Exploiting the neonatal Fc receptor to treat kidney disease
The neonatal Fc receptor (FcRn) was initially discovered as the receptor that allowed passive immunity in newborns by transporting maternal IgG through the placenta and enterocytes. Since its initial discovery, FcRn has been found to exist throughout all stages of life and in many different cell types. Beyond passive immunity, FcRn is necessary for intrinsic albumin and IgG recycling and is important for antigen processing and presentation. Given its multiple important roles, FcRn has been utilized in many disease treatments including a new class of agents that were developed to inhibit FcRn for treatment of a variety of autoimmune diseases. Certain cell populations within the kidney also express high levels of this receptor. Specifically, podocytes, proximal tubule epithelial cells, and vascular endothelial cells have been found to utilize FcRn.

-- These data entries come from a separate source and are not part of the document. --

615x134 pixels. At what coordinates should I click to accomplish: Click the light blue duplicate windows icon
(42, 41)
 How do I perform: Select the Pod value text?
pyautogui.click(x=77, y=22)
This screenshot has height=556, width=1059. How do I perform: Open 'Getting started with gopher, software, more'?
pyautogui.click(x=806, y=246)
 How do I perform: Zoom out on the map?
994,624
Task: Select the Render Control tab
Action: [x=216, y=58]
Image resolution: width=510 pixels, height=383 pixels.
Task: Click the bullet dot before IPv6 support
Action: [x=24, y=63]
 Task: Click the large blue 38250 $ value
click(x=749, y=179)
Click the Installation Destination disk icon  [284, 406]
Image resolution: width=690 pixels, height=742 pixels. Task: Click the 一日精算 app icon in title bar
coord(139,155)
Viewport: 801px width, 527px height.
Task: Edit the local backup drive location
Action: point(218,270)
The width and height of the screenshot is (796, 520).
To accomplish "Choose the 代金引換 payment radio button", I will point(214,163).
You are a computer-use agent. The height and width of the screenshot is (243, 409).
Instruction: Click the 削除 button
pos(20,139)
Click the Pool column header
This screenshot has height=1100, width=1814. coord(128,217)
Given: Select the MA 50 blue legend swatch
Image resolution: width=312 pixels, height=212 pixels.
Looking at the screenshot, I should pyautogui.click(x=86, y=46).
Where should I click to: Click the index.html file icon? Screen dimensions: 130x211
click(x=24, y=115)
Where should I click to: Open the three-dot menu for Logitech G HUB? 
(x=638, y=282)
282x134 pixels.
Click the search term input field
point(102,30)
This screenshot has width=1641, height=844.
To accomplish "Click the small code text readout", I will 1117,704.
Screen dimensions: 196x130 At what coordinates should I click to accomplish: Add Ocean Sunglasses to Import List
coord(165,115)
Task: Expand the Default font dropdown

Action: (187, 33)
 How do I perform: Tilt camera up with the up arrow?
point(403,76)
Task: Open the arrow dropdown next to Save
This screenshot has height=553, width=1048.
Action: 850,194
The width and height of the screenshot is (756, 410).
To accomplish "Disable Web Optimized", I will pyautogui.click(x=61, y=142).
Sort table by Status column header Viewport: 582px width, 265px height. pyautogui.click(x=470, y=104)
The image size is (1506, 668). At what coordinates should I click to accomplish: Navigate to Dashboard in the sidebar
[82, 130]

In this review, we summarize what is known about FcRn and its function within the kidney. We also discuss how FcRn has been used for therapeutic benefit, including how newer FcRn inhibiting agents are being used to treat autoimmune diseases. Lastly, we will discuss what renal diseases may respond to FcRn inhibitors and how further work studying FcRn within the kidney may lead to therapies for kidney diseases.